Assigned task: Output only the lines below from the one containing "Search (467, 39)" to the one containing "Accept all cookies (810, 2227)", exactly as written, both ends kept.

Data for this task:
######

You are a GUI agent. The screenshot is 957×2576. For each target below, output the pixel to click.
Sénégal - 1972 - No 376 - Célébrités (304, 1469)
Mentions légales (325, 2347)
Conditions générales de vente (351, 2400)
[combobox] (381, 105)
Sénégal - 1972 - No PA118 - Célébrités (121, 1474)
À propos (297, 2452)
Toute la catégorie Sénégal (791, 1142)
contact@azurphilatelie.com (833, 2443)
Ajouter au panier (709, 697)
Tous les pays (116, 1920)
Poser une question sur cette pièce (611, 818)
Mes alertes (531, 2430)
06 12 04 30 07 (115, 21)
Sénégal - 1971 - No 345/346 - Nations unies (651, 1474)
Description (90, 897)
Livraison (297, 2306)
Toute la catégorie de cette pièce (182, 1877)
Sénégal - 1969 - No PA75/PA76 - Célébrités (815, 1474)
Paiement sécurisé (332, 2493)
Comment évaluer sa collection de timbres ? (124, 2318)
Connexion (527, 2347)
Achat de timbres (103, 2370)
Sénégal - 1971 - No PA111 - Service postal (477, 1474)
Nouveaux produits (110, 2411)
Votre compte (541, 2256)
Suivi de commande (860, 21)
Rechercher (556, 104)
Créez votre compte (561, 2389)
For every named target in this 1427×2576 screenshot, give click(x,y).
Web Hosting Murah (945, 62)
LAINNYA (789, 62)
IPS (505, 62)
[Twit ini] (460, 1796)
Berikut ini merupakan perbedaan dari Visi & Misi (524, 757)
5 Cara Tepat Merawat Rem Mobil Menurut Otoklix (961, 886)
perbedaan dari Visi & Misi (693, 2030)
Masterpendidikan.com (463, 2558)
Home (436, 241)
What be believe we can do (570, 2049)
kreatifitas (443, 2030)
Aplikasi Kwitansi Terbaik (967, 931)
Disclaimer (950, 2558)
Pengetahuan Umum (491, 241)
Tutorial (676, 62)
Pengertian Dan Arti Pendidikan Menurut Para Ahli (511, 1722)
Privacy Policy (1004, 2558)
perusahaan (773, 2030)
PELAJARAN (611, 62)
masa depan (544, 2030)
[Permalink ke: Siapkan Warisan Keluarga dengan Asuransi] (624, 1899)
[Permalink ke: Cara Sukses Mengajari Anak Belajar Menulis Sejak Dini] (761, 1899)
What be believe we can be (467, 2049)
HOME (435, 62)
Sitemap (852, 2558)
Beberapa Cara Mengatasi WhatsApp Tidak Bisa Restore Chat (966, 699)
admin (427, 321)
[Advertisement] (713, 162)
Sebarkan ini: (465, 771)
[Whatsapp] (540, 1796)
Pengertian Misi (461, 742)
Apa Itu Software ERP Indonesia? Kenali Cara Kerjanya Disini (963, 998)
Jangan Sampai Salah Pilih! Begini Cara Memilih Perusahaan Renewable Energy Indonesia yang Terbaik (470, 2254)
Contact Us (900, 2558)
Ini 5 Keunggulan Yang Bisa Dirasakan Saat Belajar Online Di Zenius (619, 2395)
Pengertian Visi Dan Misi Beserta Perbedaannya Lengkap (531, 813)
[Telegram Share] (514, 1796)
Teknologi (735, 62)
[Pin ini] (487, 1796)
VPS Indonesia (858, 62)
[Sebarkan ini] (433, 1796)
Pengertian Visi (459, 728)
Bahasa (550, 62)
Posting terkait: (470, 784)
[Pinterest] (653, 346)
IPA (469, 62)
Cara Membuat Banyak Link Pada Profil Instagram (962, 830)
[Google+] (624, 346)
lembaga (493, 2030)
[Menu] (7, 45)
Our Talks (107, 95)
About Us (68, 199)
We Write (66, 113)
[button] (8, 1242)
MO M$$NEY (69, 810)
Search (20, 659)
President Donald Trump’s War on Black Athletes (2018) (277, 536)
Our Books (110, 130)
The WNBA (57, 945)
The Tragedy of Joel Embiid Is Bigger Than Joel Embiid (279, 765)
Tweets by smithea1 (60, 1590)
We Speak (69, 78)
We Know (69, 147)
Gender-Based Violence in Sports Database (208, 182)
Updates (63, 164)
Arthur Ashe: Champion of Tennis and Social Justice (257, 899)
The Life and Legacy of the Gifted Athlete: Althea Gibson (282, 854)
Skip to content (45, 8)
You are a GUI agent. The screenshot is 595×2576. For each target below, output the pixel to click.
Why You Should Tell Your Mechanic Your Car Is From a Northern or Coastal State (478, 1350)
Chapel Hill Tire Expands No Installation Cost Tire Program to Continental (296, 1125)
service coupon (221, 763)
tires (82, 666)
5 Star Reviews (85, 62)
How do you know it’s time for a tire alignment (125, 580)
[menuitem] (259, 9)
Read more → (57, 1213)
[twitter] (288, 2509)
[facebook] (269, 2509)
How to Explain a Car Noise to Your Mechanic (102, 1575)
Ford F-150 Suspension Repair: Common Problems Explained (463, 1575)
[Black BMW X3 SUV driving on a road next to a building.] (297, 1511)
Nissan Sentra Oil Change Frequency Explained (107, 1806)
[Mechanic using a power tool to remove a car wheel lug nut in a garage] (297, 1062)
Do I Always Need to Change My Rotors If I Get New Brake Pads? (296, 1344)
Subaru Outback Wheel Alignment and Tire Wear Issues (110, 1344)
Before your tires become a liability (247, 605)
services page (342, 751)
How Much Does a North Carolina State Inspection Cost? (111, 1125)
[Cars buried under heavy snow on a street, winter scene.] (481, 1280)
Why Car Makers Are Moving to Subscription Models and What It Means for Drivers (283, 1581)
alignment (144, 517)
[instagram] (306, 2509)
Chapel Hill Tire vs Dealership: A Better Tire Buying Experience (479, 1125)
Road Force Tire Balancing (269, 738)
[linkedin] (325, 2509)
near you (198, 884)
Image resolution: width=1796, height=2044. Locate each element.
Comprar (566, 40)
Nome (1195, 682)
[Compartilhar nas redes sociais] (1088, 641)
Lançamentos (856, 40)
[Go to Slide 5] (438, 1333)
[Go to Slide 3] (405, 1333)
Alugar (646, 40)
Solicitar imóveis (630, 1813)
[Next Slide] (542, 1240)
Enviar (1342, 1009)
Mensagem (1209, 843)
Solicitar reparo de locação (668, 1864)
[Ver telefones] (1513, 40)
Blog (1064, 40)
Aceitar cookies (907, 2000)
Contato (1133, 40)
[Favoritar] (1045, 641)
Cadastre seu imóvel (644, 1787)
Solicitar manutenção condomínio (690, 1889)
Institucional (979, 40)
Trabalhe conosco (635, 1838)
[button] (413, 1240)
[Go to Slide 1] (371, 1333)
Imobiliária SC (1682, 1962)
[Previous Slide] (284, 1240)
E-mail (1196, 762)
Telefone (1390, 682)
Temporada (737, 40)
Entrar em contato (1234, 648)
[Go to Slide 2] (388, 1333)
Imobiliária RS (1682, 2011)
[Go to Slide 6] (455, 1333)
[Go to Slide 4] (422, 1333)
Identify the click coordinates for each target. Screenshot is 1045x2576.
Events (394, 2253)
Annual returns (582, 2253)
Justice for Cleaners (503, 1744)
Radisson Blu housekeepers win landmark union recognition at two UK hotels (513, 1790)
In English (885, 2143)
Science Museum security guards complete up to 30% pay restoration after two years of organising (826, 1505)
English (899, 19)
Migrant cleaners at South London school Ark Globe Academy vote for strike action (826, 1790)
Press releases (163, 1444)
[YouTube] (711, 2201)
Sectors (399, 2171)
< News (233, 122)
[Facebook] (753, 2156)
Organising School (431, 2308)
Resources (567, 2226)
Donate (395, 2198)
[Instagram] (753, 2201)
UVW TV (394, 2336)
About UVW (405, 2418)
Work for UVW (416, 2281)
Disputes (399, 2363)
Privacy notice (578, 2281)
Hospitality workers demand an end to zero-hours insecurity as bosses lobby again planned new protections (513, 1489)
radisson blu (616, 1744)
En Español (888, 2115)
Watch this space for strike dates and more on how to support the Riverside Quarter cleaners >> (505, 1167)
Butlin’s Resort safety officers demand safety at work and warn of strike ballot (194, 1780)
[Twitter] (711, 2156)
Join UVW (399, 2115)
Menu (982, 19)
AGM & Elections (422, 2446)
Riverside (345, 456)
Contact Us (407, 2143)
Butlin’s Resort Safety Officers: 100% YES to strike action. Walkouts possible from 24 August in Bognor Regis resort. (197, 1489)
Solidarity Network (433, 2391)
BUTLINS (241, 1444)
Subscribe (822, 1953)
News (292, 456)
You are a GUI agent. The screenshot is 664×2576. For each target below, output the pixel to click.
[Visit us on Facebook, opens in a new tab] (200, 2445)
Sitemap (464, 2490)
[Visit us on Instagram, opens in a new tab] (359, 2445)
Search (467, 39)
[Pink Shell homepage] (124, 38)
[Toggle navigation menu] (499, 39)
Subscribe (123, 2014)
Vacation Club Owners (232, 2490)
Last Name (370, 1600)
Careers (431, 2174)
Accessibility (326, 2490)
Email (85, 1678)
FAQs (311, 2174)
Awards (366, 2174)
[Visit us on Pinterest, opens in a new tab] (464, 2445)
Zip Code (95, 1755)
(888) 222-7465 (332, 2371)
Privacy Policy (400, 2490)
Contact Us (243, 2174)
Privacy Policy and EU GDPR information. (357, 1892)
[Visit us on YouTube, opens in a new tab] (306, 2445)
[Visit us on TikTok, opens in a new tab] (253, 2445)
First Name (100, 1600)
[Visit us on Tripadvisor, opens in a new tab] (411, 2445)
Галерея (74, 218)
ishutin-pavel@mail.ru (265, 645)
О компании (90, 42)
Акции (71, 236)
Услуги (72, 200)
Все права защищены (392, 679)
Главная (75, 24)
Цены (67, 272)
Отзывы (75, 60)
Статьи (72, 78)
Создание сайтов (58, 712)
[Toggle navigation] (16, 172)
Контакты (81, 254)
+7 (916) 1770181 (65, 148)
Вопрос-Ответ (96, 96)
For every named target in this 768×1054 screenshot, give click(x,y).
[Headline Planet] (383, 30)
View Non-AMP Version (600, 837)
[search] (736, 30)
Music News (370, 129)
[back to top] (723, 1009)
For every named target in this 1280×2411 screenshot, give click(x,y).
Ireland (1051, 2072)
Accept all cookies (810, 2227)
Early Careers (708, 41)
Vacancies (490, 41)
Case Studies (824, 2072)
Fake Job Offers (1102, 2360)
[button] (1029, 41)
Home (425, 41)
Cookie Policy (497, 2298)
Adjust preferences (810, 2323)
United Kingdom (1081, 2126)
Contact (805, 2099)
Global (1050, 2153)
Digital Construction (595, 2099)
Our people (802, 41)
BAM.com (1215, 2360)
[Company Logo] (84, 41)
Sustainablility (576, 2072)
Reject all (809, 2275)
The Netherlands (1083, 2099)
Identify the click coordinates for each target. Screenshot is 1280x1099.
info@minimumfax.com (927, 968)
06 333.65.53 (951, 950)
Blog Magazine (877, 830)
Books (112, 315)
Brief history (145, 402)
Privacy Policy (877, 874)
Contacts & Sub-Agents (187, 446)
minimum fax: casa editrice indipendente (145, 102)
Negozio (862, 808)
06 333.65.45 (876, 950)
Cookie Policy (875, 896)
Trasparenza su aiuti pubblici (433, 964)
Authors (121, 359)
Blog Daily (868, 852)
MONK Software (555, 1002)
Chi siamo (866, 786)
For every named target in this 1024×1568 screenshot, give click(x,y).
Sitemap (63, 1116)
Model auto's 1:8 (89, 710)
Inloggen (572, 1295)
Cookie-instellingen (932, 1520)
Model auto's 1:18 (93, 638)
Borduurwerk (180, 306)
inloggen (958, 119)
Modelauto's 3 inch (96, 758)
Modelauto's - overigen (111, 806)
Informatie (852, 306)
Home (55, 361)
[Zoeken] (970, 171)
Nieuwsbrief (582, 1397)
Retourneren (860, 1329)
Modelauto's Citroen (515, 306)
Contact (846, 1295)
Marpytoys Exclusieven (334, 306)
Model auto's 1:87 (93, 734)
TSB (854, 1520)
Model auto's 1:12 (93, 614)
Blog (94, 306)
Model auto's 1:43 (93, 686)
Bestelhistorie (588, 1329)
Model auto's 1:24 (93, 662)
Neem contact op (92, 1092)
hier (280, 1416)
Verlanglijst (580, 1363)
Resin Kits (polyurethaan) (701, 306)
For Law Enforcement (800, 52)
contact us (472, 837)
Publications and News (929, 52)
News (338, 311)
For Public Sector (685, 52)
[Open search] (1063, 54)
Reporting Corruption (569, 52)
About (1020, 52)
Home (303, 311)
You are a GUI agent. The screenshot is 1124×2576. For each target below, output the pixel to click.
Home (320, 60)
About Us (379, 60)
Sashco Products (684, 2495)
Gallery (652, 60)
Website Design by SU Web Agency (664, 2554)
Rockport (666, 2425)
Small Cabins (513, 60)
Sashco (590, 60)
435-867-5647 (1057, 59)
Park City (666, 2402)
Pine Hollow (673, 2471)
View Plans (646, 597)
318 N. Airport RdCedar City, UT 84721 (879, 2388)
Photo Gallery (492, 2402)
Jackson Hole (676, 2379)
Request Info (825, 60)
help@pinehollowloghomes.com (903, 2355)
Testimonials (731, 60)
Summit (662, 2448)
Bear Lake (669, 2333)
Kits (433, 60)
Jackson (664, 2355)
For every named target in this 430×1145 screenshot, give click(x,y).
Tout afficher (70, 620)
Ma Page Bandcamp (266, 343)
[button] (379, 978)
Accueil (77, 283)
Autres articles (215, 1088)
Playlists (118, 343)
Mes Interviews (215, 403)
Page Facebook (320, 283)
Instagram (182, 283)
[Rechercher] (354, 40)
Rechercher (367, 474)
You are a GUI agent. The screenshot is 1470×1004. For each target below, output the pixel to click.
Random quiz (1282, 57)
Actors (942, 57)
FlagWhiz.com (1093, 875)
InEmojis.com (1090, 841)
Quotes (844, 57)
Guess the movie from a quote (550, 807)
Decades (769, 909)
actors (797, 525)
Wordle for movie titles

######

Answer space:
Search (467, 39)
[Pink Shell homepage] (124, 38)
[Toggle navigation menu] (499, 39)
Subscribe (123, 2014)
Vacation Club Owners (232, 2490)
Last Name (370, 1600)
Careers (431, 2174)
Accessibility (326, 2490)
Email (85, 1678)
FAQs (311, 2174)
Awards (366, 2174)
[Visit us on Pinterest, opens in a new tab] (464, 2445)
Zip Code (95, 1755)
(888) 222-7465 (332, 2371)
Privacy Policy (400, 2490)
Contact Us (243, 2174)
Privacy Policy and EU GDPR information. (357, 1892)
[Visit us on YouTube, opens in a new tab] (306, 2445)
[Visit us on TikTok, opens in a new tab] (253, 2445)
First Name (100, 1600)
[Visit us on Tripadvisor, opens in a new tab] (411, 2445)
Галерея (74, 218)
ishutin-pavel@mail.ru (265, 645)
О компании (90, 42)
Акции (71, 236)
Услуги (72, 200)
Все права защищены (392, 679)
Главная (75, 24)
Цены (67, 272)
Отзывы (75, 60)
Статьи (72, 78)
Создание сайтов (58, 712)
[Toggle navigation] (16, 172)
Контакты (81, 254)
+7 (916) 1770181 (65, 148)
Вопрос-Ответ (96, 96)
For every named target in this 768×1054 screenshot, give click(x,y).
[Headline Planet] (383, 30)
View Non-AMP Version (600, 837)
[search] (736, 30)
Music News (370, 129)
[back to top] (723, 1009)
For every named target in this 1280×2411 screenshot, give click(x,y).
Ireland (1051, 2072)
Accept all cookies (810, 2227)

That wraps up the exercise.